Data for processing below:
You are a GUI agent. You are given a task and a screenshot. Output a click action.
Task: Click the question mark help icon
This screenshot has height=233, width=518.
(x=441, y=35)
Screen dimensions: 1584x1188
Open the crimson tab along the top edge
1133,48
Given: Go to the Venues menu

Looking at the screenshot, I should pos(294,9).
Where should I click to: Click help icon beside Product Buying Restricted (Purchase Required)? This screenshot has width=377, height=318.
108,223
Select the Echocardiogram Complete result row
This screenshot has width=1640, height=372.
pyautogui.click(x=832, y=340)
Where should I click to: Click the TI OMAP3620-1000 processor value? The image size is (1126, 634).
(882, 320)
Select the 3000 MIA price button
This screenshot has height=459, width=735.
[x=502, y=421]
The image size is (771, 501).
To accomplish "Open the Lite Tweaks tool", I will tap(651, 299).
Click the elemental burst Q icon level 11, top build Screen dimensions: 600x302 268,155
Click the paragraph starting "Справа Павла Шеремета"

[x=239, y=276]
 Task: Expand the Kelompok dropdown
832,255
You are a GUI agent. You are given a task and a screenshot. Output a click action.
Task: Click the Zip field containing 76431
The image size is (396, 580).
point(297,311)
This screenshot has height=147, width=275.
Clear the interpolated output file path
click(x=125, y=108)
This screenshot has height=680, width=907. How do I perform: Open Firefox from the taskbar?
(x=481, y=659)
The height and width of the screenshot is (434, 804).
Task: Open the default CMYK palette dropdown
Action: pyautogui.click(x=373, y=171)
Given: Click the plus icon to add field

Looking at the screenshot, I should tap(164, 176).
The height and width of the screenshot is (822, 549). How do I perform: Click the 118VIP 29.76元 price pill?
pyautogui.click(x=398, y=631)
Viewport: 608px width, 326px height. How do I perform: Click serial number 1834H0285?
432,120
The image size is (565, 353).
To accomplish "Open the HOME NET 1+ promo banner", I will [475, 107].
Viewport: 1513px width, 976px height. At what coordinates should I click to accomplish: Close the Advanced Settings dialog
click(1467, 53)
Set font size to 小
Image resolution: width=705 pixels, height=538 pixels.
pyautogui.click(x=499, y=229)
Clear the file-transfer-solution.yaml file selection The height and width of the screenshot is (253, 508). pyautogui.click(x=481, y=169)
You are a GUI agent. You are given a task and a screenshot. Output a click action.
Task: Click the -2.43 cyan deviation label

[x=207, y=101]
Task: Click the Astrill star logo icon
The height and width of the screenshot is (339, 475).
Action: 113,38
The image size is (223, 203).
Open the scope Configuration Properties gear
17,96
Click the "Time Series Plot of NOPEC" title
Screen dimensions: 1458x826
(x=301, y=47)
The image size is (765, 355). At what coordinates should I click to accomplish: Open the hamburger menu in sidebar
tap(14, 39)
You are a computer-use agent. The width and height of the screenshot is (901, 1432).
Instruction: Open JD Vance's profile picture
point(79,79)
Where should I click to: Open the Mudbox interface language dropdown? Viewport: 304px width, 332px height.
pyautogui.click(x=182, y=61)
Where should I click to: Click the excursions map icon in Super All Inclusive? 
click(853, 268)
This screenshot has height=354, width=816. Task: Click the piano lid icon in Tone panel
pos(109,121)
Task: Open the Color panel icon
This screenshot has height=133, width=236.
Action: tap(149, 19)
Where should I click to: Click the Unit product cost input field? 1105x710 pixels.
End of Data for processing.
- [How to complete this task]: In your answer, reproduce every entry exactly as it was written.

- [Answer to this problem]:
You are a GUI agent. You are given a task and a screenshot. Output a click action.
Task: Click the question mark help icon
This screenshot has height=233, width=518.
(x=441, y=35)
Screen dimensions: 1584x1188
Open the crimson tab along the top edge
1133,48
Given: Go to the Venues menu

Looking at the screenshot, I should pos(294,9).
Where should I click to: Click help icon beside Product Buying Restricted (Purchase Required)? This screenshot has width=377, height=318.
108,223
Select the Echocardiogram Complete result row
This screenshot has width=1640, height=372.
pyautogui.click(x=832, y=340)
Where should I click to: Click the TI OMAP3620-1000 processor value? The image size is (1126, 634).
(882, 320)
Select the 3000 MIA price button
This screenshot has height=459, width=735.
[x=502, y=421]
The image size is (771, 501).
To accomplish "Open the Lite Tweaks tool", I will tap(651, 299).
Click the elemental burst Q icon level 11, top build Screen dimensions: 600x302 268,155
Click the paragraph starting "Справа Павла Шеремета"

[x=239, y=276]
 Task: Expand the Kelompok dropdown
832,255
You are a GUI agent. You are given a task and a screenshot. Output a click action.
Task: Click the Zip field containing 76431
The image size is (396, 580).
point(297,311)
This screenshot has height=147, width=275.
Clear the interpolated output file path
click(x=125, y=108)
This screenshot has height=680, width=907. How do I perform: Open Firefox from the taskbar?
(x=481, y=659)
The height and width of the screenshot is (434, 804).
Task: Open the default CMYK palette dropdown
Action: pyautogui.click(x=373, y=171)
Given: Click the plus icon to add field

Looking at the screenshot, I should tap(164, 176).
The height and width of the screenshot is (822, 549). How do I perform: Click the 118VIP 29.76元 price pill?
pyautogui.click(x=398, y=631)
Viewport: 608px width, 326px height. How do I perform: Click serial number 1834H0285?
432,120
The image size is (565, 353).
To accomplish "Open the HOME NET 1+ promo banner", I will [475, 107].
Viewport: 1513px width, 976px height. At what coordinates should I click to accomplish: Close the Advanced Settings dialog
click(1467, 53)
Set font size to 小
Image resolution: width=705 pixels, height=538 pixels.
pyautogui.click(x=499, y=229)
Clear the file-transfer-solution.yaml file selection The height and width of the screenshot is (253, 508). pyautogui.click(x=481, y=169)
You are a GUI agent. You are given a task and a screenshot. Output a click action.
Task: Click the -2.43 cyan deviation label

[x=207, y=101]
Task: Click the Astrill star logo icon
The height and width of the screenshot is (339, 475).
Action: 113,38
The image size is (223, 203).
Open the scope Configuration Properties gear
17,96
Click the "Time Series Plot of NOPEC" title
Screen dimensions: 1458x826
(x=301, y=47)
The image size is (765, 355). At what coordinates should I click to accomplish: Open the hamburger menu in sidebar
tap(14, 39)
You are a computer-use agent. The width and height of the screenshot is (901, 1432).
Instruction: Open JD Vance's profile picture
point(79,79)
Where should I click to: Open the Mudbox interface language dropdown? Viewport: 304px width, 332px height.
pyautogui.click(x=182, y=61)
Where should I click to: Click the excursions map icon in Super All Inclusive? 
click(853, 268)
This screenshot has height=354, width=816. Task: Click the piano lid icon in Tone panel
pos(109,121)
Task: Open the Color panel icon
This screenshot has height=133, width=236.
Action: tap(149, 19)
Where should I click to: Click the Unit product cost input field? 1105x710 pixels.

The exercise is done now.